Franklyn G. Knox
59th APS President (1986-1987)
Franklyn G. Knox
As the most recent twenty-five year history of APS began in 1963 with Hermann Rahn presiding at the anniversary meeting in Coral Gables, Florida, it will come to a climax in 1987 at the Centennial Celebration at the FASEB Meeting in Washington, D.C., with Franklyn G. Knox in the chair. In 1963 Knox was an M.D./Ph.D. student with Donald Rennie in Hermann Rahn's department at the State University of New York at Buffalo and journeyed to the Coral Gables meeting with his wife and two small children. A scientific "generation," therefore, is exactly twenty-five years—at least in this instance. In anticipation of the coming anniversary, Knox has written:
As president of the American Physiological Society, I will have the distinct honor of presiding over the Centennial Celebration recognizing the One Hundredth Anniversary of the Society. The 1987 Spring Meeting of FASEB will be held in Washington, D.C., and will have the theme "A Century of Progress in Physiology." An impressive opening ceremony with the Marine Band is planned for the Washington Convention Center. The program for the meeting will be built around progress in physiology with both retrospective and prospective analysis of the field. These program activities will be complemented by publication activities of important historical books. In the meantime, the Society looks forward to the next century of progress through strengthening the roles of the sections of the American Physiological Society so that the Society can be in the strongest position to respond to the changing future.
Knox was born in Rochester, New York, and completed all his professional education at the now State University of New York at Buffalo. He received the B.S. degree in 1959 and the M.D. and Ph.D. degrees in 1965. The last of these represented training in the Department of Physiology and led to a position as staff associate at the National Heart Institute (1965-68). From there he moved to the University of Missouri, where he was promoted to an associate professorship in the Department of Physiology in 1970. The following year he joined the faculty of the newly organized Mayo Medical School. He became professor of physiology and of medicine and also chairman of the Department of Physiology and Biophysics in 1974. For five years (1978-1983) he was also the Associate Director of Graduate Education: Research Training and Degree Programs of the Mayo Graduate School of Medicine. In 1983 he moved a step higher to become dean of the Mayo Medical School and Director for Education for the Mayo Foundation. Knox has written of his education, training, and faculty positions:
"My decision to become a physiologists was preceded by my decision to have a research career. As an undergraduate student working in Gerhard Levy's laboratory in Buffalo, I was impressed by the power of the scientific method to make contributions to society. Subsequently I applied to medical school with the objective of further training toward a research career. It wasn't until I did summer research as a medical student in Donald Rennie's laboratory in the Department of Physiology that I began to consider a career as a physiologist. Consideration of this career track led to the development of an M.D./Ph.D. program. The Department of Physiology at Buffalo was under the leadership of Hermann Rahn and was noted for its particular strengths in respiratory physiology. With Rennie's interest in the kidney, it was natural that my thesis should be in the area of the respiration of the kidney. Rennie served as a role model for the kind of career that I envisioned in research and teaching in physiology."

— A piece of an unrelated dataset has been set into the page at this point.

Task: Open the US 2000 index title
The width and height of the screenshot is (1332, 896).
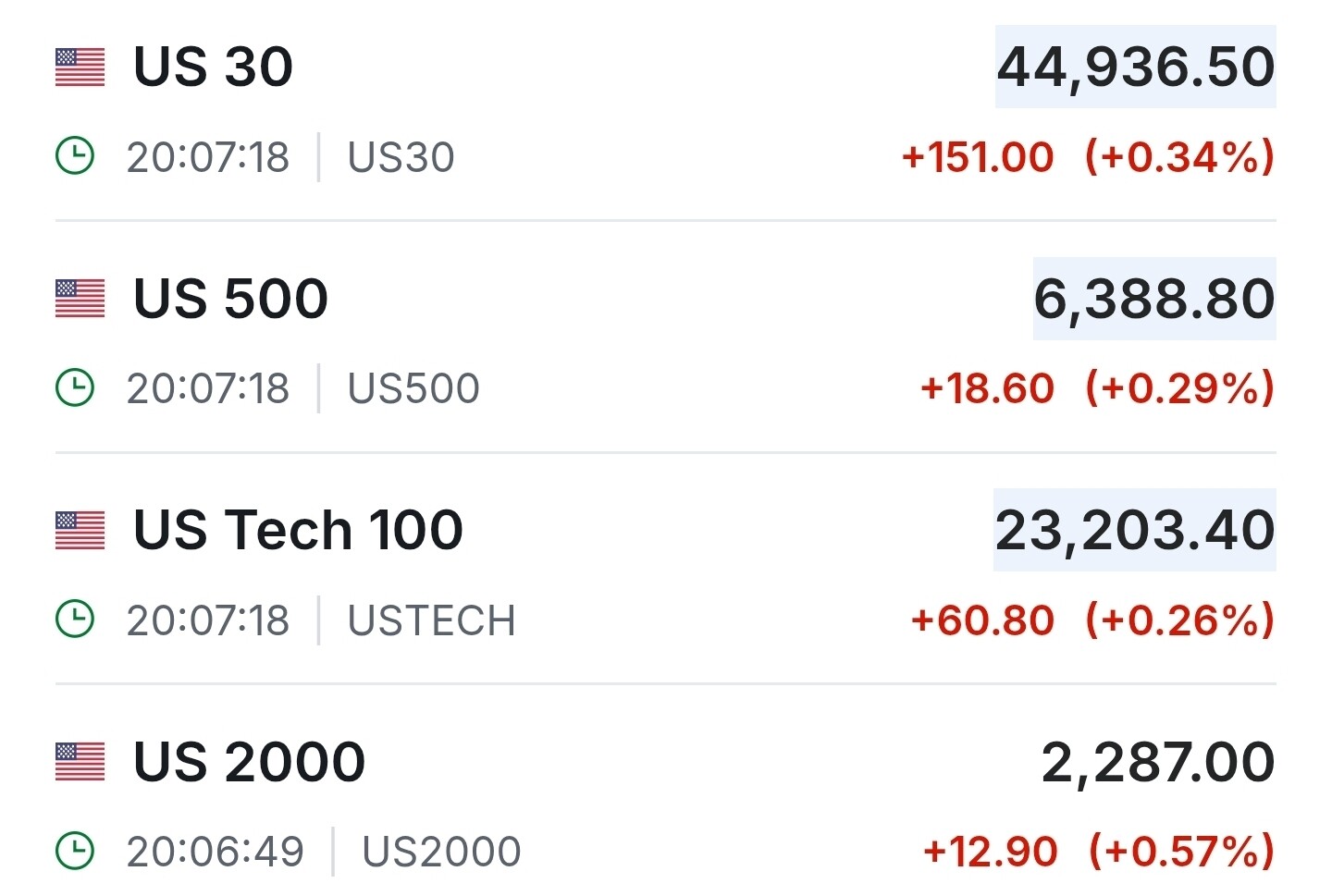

"My postdoctoral research training in the Laboratory of Kidney and Electrolyte Metabolism at the National Institutes of Health with Robert W. Berliner was a particularly exciting training experience. In addition to learning the micropuncture technique, there was interaction with a large number of enthusiastic young investigators who have subsequently developed leadership positions in renal physiology and nephrology. Berliner allowed for the individual creativity of these individuals, but in the context of intimate critique of the data as they unfolded day by day. Thus we would anticipate a noon flight of the 'Eagle' in which he would ask, "Do you have any numbers?" It was a vibrant and exciting place to train."
"James O. Davis invited me to join the faculty at the University of Missouri, where I had the opportunity to press the long-term objective of independent research and teaching into action. Given my background from Buffalo, I taught the respiratory physiology section of the medical school course and developed the teaching around a case of emphysema. I remember one student's essay, "Don't kiss me, I'm trying to breath" in which the mechanics of respiration and emphysema were discussed and the necessity for pursed lips to maintain resistance in the airway to prevent airway collapse was explained."

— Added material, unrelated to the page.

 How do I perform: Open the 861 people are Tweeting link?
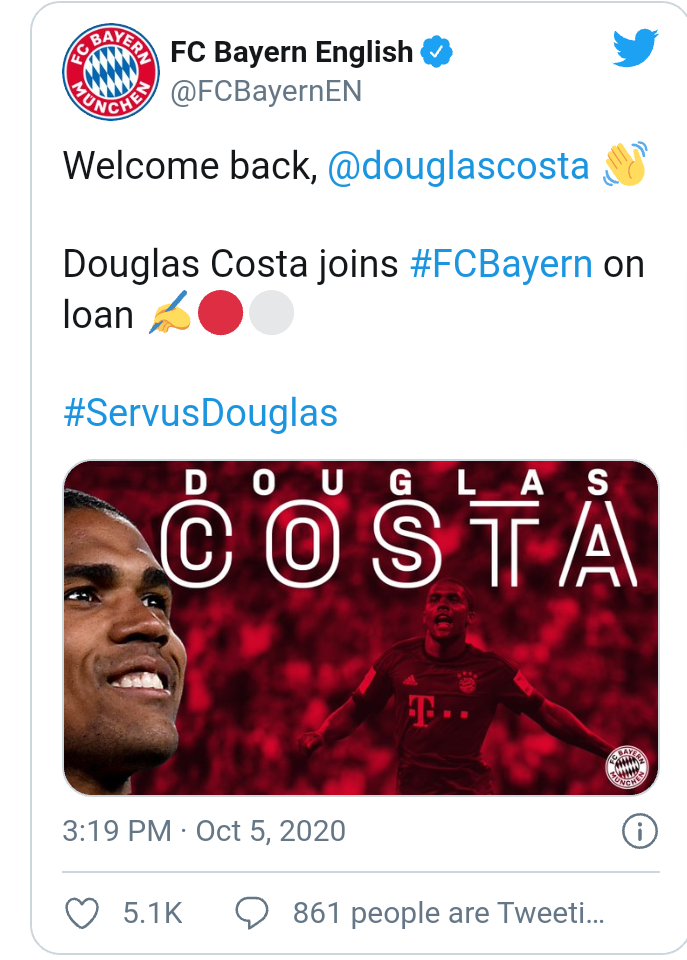point(448,913)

"John Shepherd and Jim [James C.] Hunt recruited me to Mayo at the time of the development of Mayo Medical School. This was a particularly exciting time because of the opportunities for developing a medical curriculum in an institution noted for its excellence in medicine and with the opportunity to develop innovative approaches with a small class of students. Shepherd served as a role model for outstanding effectiveness in administrative activities, and I subsequently succeeded him as department chairman. After approximately a decade as department chairman, I again succeeded Shepherd as Director for Education for the Mayo Foundation and dean of the Mayo Medical School. The Medical School, Graduate School, and School of Health-Related Sciences have grown and flourished, and the most significant accomplishment is the establishment of Mayo as an independent degree-granting institution."

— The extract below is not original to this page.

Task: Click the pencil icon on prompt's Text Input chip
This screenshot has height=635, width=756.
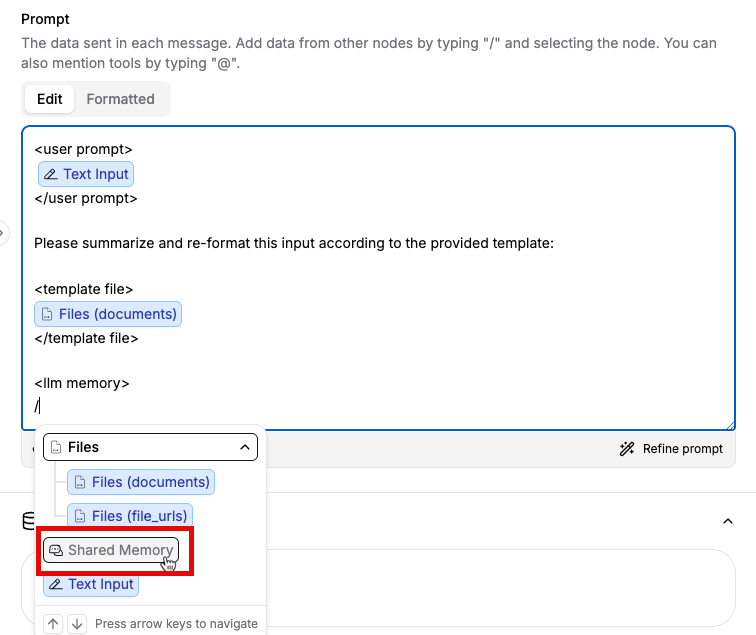Action: (x=51, y=174)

Knox has been elected a fellow of AAAS (1985) and of the Council on Circulation of AHA. He has served AHA on the Board of Directors (1982-) and Executive Committee (1983) and in varied capacities on the Council on Kidney in Cardiovascular Disease (1977-) and the Council for High Blood Pressure Research (1974-). He is a member of AMA, the American Society for Clinical Investigation, and the Association of American Physicians. He has been a member of the Nominating Committee of the American Society of Nephrology (1979) and the Council of Deans of AAMC; he is currently on the Selection Committee for the AAMC Award for Distinguished Research in the Biomedical Sciences (1985-). He was president of ACDP (1981-1982) and a member of the Physiology Test Committee of the National Board of Medical Examiners (1980-81); he currently is a member of the U.S. National Committee for IUPS (1985-1988). He has performed review and advisory functions for the National Kidney Foundation (1980-83), the National Institute of Arthritis, Diabetes and Digestive and Kidney Diseases (1979-83), and for the NIH Division of Research Grants (1983-87); chairman of General Medicine B Study Section, 1986-87).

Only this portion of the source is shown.